*** Opening of DATA SUPPLIED ***

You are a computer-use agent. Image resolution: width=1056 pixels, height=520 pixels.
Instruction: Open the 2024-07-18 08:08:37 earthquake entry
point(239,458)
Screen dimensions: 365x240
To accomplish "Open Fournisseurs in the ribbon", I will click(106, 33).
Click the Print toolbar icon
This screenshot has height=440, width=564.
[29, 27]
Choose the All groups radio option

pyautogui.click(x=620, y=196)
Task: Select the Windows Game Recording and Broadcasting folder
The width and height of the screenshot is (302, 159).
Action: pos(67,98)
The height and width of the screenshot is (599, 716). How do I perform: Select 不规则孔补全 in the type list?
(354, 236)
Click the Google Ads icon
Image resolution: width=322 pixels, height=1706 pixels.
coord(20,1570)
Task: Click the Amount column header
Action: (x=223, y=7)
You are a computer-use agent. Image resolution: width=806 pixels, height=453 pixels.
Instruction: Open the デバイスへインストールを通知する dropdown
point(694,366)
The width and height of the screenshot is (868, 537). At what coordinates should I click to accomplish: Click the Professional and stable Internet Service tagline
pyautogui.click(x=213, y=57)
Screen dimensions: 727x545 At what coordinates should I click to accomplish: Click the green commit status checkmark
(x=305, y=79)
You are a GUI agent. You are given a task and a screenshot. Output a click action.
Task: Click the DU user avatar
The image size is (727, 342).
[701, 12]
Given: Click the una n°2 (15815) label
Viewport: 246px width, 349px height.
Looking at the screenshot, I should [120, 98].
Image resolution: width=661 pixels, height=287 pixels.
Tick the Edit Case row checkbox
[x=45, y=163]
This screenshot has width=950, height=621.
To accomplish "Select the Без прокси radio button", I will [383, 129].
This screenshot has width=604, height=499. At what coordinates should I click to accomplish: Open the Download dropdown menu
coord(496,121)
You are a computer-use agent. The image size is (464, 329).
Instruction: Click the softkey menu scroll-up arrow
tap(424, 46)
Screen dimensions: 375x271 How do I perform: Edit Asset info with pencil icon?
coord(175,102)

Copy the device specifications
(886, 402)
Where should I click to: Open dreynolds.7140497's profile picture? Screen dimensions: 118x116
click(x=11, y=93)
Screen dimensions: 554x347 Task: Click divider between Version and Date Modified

*** Close of DATA SUPPLIED ***

Find all the lines with "computer" in the data and copy them.

You are a computer-use agent. Image resolution: width=1056 pixels, height=520 pixels.
You are a computer-use agent. Image resolution: width=806 pixels, height=453 pixels.
You are a computer-use agent. The image size is (464, 329).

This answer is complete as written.